* **Problem statement**: Give the count of lines in the data that include "computer", with no other words.

* **Records supplied**:
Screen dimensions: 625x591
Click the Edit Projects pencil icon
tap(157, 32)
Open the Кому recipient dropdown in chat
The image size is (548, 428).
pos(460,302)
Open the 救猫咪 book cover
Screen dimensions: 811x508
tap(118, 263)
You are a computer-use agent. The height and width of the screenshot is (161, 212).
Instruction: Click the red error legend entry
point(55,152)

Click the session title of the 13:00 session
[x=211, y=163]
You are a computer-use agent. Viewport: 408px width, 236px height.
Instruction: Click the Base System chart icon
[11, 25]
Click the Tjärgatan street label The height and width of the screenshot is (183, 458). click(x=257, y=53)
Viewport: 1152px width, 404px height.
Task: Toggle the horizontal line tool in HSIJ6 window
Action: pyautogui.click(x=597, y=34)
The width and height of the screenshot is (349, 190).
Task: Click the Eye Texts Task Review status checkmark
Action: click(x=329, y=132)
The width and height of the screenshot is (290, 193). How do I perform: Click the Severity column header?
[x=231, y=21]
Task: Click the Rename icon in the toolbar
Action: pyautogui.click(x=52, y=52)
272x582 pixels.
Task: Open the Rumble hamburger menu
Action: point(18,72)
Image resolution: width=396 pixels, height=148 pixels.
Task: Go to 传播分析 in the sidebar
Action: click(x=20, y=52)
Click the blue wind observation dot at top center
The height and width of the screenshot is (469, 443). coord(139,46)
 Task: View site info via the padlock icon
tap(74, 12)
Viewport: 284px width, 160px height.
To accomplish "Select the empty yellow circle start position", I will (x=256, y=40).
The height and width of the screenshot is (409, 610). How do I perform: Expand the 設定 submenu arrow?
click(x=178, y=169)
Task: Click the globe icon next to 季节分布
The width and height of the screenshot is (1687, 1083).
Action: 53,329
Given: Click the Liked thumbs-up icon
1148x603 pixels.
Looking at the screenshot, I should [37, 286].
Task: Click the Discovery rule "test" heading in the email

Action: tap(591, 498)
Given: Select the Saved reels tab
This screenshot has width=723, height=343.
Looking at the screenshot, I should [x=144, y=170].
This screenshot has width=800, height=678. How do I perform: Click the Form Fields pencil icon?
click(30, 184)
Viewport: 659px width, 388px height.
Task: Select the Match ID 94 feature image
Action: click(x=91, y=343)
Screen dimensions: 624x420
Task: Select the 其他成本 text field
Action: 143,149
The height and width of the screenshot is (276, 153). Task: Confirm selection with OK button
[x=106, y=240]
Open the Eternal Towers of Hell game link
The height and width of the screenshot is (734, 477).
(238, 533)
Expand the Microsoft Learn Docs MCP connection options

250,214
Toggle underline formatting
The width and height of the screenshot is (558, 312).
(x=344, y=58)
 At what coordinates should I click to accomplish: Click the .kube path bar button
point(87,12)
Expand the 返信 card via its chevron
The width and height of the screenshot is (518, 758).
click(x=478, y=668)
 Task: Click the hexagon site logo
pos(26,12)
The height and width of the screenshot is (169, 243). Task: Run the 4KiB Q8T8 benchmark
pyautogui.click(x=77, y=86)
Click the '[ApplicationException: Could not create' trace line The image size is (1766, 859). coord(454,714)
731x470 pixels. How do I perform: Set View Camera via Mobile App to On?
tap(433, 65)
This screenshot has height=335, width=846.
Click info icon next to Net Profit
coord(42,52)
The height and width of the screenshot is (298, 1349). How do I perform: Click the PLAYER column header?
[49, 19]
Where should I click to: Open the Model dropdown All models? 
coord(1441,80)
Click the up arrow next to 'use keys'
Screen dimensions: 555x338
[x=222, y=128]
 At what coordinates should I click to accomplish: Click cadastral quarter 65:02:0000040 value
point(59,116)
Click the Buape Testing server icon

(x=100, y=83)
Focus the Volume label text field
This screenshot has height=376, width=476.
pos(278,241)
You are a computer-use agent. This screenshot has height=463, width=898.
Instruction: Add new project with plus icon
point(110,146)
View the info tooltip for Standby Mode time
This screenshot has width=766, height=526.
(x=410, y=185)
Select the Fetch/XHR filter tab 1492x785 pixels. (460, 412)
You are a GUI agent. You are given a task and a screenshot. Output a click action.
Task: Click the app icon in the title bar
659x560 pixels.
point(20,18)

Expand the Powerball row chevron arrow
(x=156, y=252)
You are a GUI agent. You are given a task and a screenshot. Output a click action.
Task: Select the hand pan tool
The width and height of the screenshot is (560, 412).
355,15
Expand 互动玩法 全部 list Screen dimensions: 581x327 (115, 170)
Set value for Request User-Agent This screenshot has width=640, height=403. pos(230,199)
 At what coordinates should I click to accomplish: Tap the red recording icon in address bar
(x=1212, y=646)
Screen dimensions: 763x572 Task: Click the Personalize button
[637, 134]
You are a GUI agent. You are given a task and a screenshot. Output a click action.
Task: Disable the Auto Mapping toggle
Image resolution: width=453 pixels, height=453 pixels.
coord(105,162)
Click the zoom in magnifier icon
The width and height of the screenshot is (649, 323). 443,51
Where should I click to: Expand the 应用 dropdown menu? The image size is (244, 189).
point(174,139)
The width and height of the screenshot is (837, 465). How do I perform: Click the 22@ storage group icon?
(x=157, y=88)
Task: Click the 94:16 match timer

* **Exercise answer**: 3